In our past instalments over the last year we’ve covered everything from when you’re most likely to divorce to whether they’re contagious to whether being on the contraceptive pill can effect your chances! and have now spoken to dozens of women – including one whose husband announced he was leaving her to have an open relationship with a 19-year-old, another who was quite literally ghosted by her own husband and one who had been trying for a baby for a year when he finally admitted he’d had a vasectomy years earlier.
There are two times in Emma’s life when she’s watched two little lines slowly show up on a test and felt her stomach drop.
“But at least when I got Covid-19, it wasn’t quite so stressful,” she tells.
“The first time, it was a pregnancy test. My worst nightmare, basically.”
Emma had never wanted kids and never wavered on her decision. It was something that surprised some of her family members and friends, but they had finally come to accept after her 25th birthday passed, then her 30th and 35th and she still didn’t want them, despite everyone’s insistence that she’d eventually change her mind.

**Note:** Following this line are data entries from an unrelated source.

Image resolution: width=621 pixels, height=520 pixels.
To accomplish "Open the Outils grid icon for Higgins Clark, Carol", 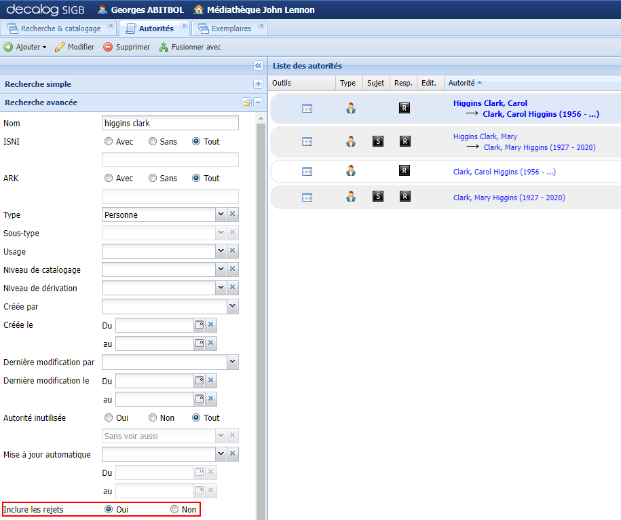I will [307, 107].
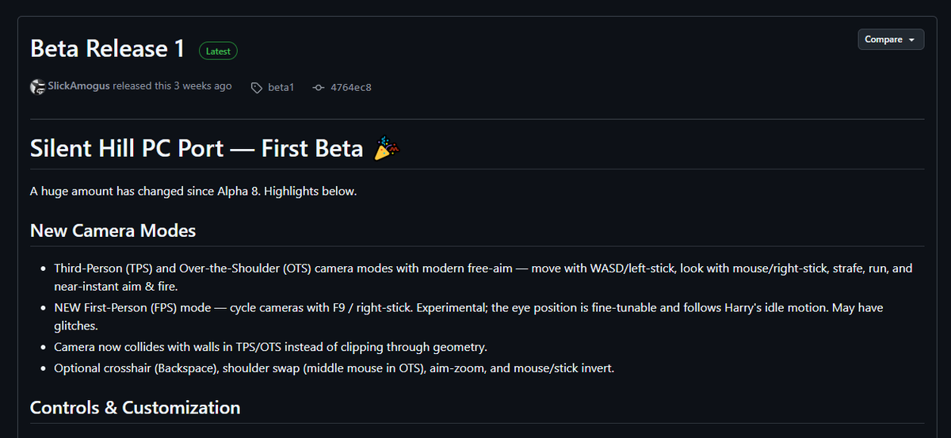Open the Beta Release 1 title
The image size is (951, 438).
108,48
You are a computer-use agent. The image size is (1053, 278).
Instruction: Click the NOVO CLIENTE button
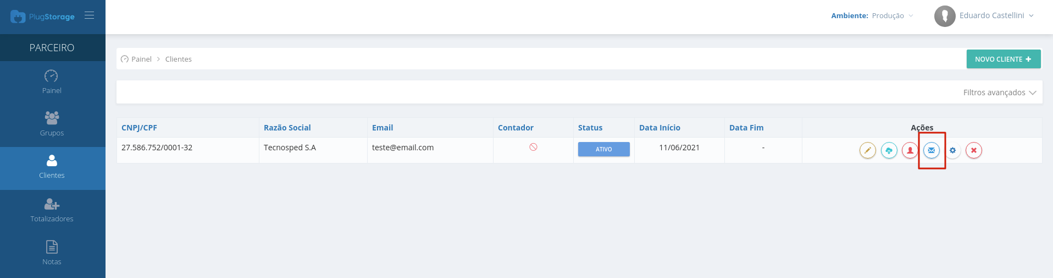pyautogui.click(x=1004, y=59)
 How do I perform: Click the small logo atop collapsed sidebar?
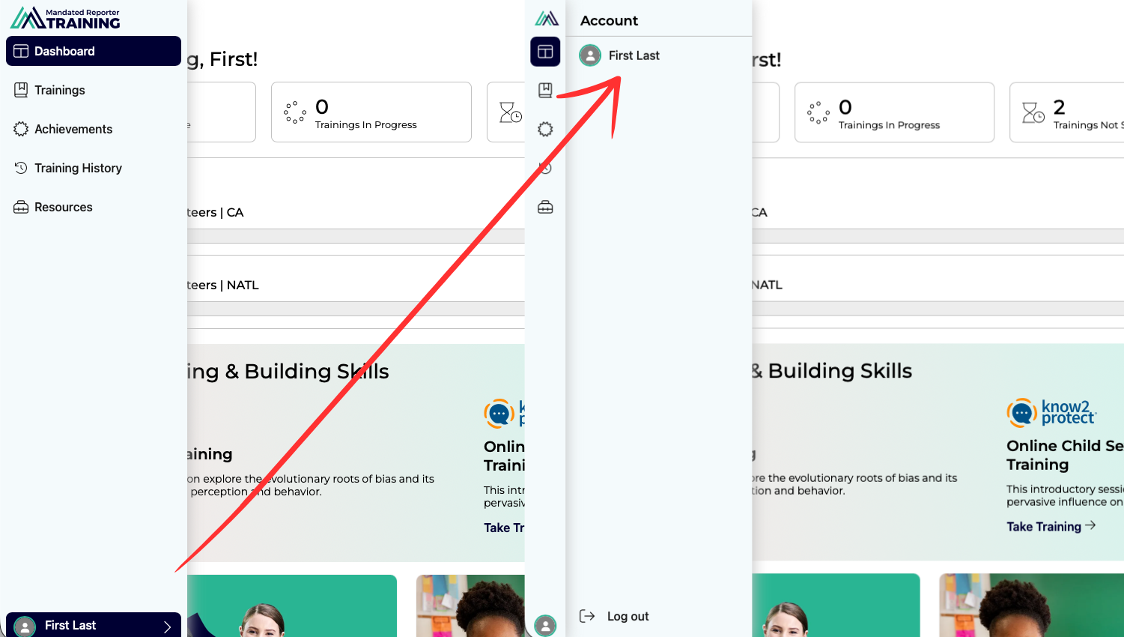tap(547, 18)
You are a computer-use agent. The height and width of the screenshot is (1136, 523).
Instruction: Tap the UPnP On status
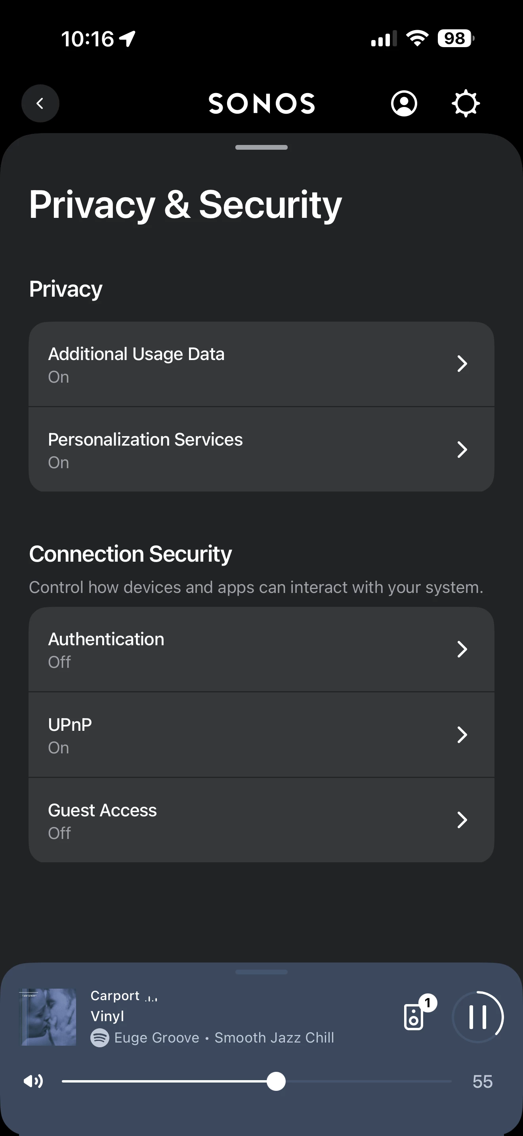click(59, 747)
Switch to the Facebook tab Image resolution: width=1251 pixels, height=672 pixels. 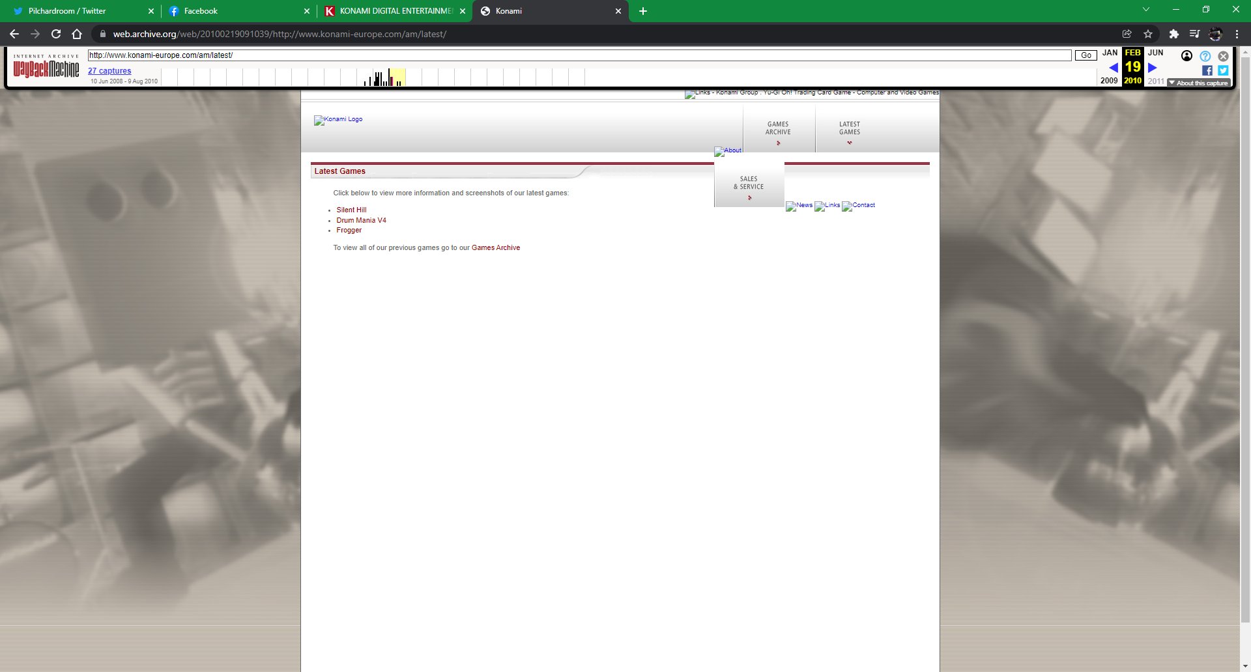pos(201,11)
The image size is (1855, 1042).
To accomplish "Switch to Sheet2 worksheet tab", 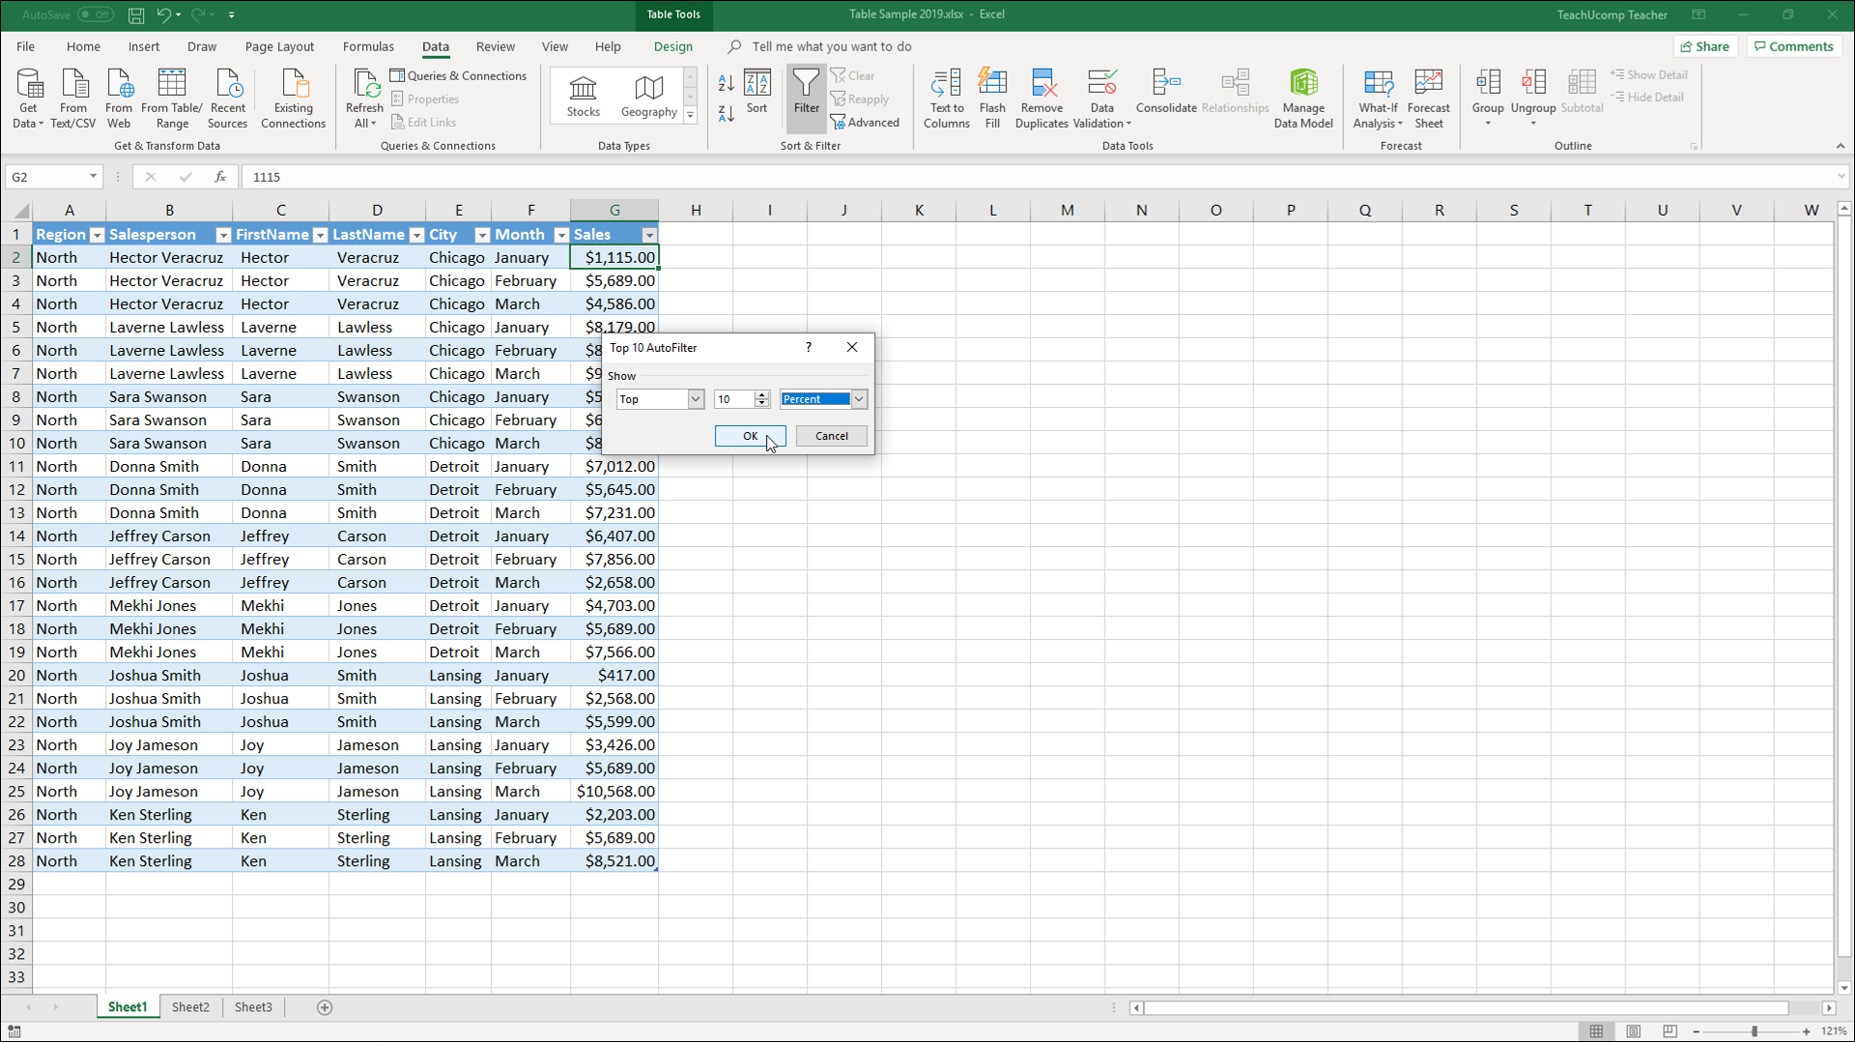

She and her husband, Kyle, had met when they were just in their early twenties and married quite quickly – and Emma said from the outset that children would not be in her future.
“Kyle said that wasn’t a dealbreaker for him,” tells Emma. “He said he’d rather be with me than have children.”
It was a sentiment that was tested multiple times over the years though, as the bulk of their friends also married, and had children. By the time they were 35, they only knew one other couple who didn’t have kids.
“We did have one or two fights about it,” says Emma. Kyle’s parents often asked when they were getting grandchildren, and on one occasion Emma overheard Kyle telling his sister that he would quite like them himself, but she was a hard no.
“Our fights were me saying, ‘You have to tell me if you want children now,’ and him saying, ‘I knew when I married you that we wouldn’t be having them’. That wasn’t an answer.”
Then, in 2018, Emma’s period was late, she was feeling exhausted and then one morning she noticed that the smell of her morning flat white made her feel ill. Sure enough, a pregnancy test showed she was pregnant.
“I’d always known I didn’t want children, but that was the moment I knew for sure that I didn’t,” she tells. “I felt devastated. And clammy. I cried and cried and cried.”
And then she quite quickly made a couple of decisions: 1. That she would talk to her GP immediately about scheduling an abortion and 2. That she wouldn’t tell her husband.
“Kyle would want the baby,” tells Emma. “Looking back, that’s terrible that I did that. I knew that it would be the end of our marriage, because either I would get the abortion and he would be upset about it, or I would go through with the pregnancy for him, so that he could be a solo dad. I loved him, but not enough to have a baby for him.”
Emma scheduled the appointment and her best friend took her. They booked a hotel in town and had a ‘girls staycation’ for a couple of days – which she told Kyle all about, just not the part about the fact she was recovering from an abortion.
Kyle was none the wiser until a year later. They were driving to his sister’s new house – Emma was driving, and as they took a couple of wrong turns, she handed him her phone to pull up directions.
It was that exact moment that her best friend text: “Hey, who was the GP we went to for the abortion? My colleague needs one and her dr is being an ass.”
But for a while, Emma had no idea what was going on – Kyle just suddenly demanded that she pull over.
Then, he asked her straight out: When did she have an abortion.
“Honestly? My first instinct was to lie, but before I knew it, I was telling him the truth.”
Kyle was, understandably, shocked and very upset.
“He very calmly asked a few questions, then got out of the car and told me to drive home.”
When Kyle returned, seven hours later, he told her that he wanted a divorce. “He said it wasn’t that I got an abortion, it was that I didn’t tell him about it – which, in hindsight is completely fair enough.”
Now, three years later, Emma does have some regrets. “I definitely don’t regret having the abortion, but I regret the way I did it,” she says. “I should have told Kyle. I was terrified at the time that it would mean losing him – but in the end it was the choices I made at that moment that meant I did lose him.”
She and Kyle are now legally divorced and have had nothing to do with each other since the ending of their relationship. But, in bittersweet news, Emma knows his life has changed radically in the last few years.
“That was March that we broke up,” she says. “What kinda hurt was that by Christmas he already had a pregnant girlfriend.”
“He got what he wanted in the end, so in most ways I’m really happy for him. It’s complicated, because I miss him and I miss our old life, but seeing his new life, sometimes I wonder if our old life was really real, or he was just living the life I wanted.”
Emma says she hasn’t given up on finding love again herself, but next time, she’ll be honest.
“I bet I’ll end up falling in love with someone who has 16 children or something ridiculous, but whatever happens, I’ll never hide something like that from the person I love ever again. It’s taken a lot to forgive myself, but I think I’m finally there.”